Il est rare que la sortie du nouvel album d'un chanteur français reçoive un accueil aussi ubiquitaire que celle de ce 'Blitz', dernier disque d'Étienne Daho. Et pour cause, il semblerait bien que cet opus soit épatant. Pour aider l'auditeur à se forger son avis, 'Pop & Co' propose d'écouter quelques extraits choisis

Avec le premier morceau de ce disque, "Les Filles du canyon", vient d'abord un certain étonnement. L’étonnement d’entendre un Daho toutes guitares dehors, une fureur rock à laquelle on n’associe pas forcément cet homme. Une chanson française qui a l’ambition du western et de ses grands espaces, avec la mise en scène d’une cavalcade d’amazones aux poignards ensanglantés.

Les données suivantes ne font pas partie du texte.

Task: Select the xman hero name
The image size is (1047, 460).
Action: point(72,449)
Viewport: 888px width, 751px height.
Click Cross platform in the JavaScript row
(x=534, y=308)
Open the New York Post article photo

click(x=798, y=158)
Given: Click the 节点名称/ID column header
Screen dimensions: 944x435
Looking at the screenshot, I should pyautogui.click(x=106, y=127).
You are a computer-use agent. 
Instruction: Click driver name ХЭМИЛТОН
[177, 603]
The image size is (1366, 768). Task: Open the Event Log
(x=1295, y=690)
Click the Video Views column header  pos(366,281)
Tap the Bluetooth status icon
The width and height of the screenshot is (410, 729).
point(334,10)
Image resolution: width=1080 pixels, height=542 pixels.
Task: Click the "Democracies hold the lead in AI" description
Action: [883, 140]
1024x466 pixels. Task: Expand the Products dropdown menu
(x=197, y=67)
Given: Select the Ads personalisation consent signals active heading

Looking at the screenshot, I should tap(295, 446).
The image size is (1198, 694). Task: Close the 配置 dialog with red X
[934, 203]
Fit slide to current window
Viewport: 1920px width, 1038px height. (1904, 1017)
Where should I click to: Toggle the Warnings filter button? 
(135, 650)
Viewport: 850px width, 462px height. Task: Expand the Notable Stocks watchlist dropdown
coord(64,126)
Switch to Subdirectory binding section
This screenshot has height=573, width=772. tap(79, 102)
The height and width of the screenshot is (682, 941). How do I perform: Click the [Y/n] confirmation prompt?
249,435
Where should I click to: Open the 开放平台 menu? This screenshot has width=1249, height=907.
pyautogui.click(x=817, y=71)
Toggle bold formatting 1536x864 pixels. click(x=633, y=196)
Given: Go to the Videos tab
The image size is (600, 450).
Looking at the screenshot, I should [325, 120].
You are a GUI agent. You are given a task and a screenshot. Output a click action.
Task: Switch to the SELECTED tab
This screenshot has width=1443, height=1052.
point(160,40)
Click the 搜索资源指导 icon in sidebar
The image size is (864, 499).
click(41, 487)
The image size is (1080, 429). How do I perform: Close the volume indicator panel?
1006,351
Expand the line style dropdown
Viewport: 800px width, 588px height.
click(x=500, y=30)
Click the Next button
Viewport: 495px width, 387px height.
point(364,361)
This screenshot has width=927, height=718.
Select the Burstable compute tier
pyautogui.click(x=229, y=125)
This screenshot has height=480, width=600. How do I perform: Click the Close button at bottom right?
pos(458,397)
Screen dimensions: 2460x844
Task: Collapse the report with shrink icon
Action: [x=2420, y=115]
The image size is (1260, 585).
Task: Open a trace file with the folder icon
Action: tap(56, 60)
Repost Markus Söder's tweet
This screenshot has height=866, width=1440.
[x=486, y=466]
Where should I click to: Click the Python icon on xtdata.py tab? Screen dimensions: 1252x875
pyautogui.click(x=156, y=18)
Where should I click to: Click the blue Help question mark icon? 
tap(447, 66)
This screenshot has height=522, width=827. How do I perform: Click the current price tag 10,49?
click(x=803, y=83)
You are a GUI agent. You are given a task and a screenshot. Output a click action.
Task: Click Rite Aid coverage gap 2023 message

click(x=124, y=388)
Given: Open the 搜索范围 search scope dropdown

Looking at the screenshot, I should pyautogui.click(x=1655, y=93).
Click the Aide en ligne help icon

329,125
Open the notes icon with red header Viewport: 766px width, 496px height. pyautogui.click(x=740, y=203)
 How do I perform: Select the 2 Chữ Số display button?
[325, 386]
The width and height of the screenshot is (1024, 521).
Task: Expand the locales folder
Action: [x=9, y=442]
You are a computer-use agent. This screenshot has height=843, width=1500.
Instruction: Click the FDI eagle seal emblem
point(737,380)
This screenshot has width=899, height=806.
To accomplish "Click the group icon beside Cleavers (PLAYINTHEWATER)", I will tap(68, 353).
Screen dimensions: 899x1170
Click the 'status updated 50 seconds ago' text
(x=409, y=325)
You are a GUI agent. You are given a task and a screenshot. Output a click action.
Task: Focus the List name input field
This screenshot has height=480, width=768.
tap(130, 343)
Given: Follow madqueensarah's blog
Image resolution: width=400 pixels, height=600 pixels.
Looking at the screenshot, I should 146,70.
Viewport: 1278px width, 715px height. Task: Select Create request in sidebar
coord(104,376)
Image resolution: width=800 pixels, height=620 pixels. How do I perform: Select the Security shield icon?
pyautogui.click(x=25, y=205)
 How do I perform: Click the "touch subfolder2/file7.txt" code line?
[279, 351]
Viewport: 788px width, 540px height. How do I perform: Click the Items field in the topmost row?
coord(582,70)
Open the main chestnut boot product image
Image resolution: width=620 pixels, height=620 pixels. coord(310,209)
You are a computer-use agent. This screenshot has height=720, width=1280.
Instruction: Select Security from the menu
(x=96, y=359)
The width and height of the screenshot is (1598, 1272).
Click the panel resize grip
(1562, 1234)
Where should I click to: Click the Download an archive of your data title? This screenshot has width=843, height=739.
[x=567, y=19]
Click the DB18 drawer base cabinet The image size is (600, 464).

Étienne Daho conclut les couplets de cette chanson par ces deux mots : « Kyrie Eleison ». Deux mots de la liturgie catholique qui signifient « Seigneur, prends pitié ». Étienne Daho ouvre donc ce nouvel album en évoquant des femmes qui tuent au nom de Dieu, dans une époque où l’on parle de djihadisme.

Dans Daho, l’excellente biographie que le journaliste Christophe Conte consacre au chanteur, l'auteursouligne la singularité d’une écriture qui avance masquée. Parce que, dans le paysage de la chanson française, Daho pourrait détonner pour deux raisons : il n’a jamais chanté « ces petits riens du quotidien qui font de la vie un grand Soleil », de même qu'il n’a jamais versé dans la chanson dénonciatrice ou engagée.

Ce disque est pourtant un appel à la résistance, notamment avec un morceau intitulé "Hôtel des infidèles" et dédié aux insurgés des années 1940. Et Christophe Conte de pointer l’inspiration musicale de ce morceau, puisée dans le balancement de la partition de Kurt Weill pour L’Opéra de quat'sous.

Cela fait près de 40 ans qu’Étienne Daho bâtit une œuvre de pop française qui réconcilie notamment les groupies du Velvet Underground avec les amoureux des yéyés. Une mélomanie qui se fout des diktats du bon goût et dont s’inspire largement la chanson française d’aujourd’hui. Cet éclectisme décomplexé s’illustre avec l’exposition Daho l’aime pop qui ouvre cet automne 2017 à la Philharmonie de Paris. Un parcours musical signé Daho où l’on croise Charles Trenet autant qu’Amanda Lear.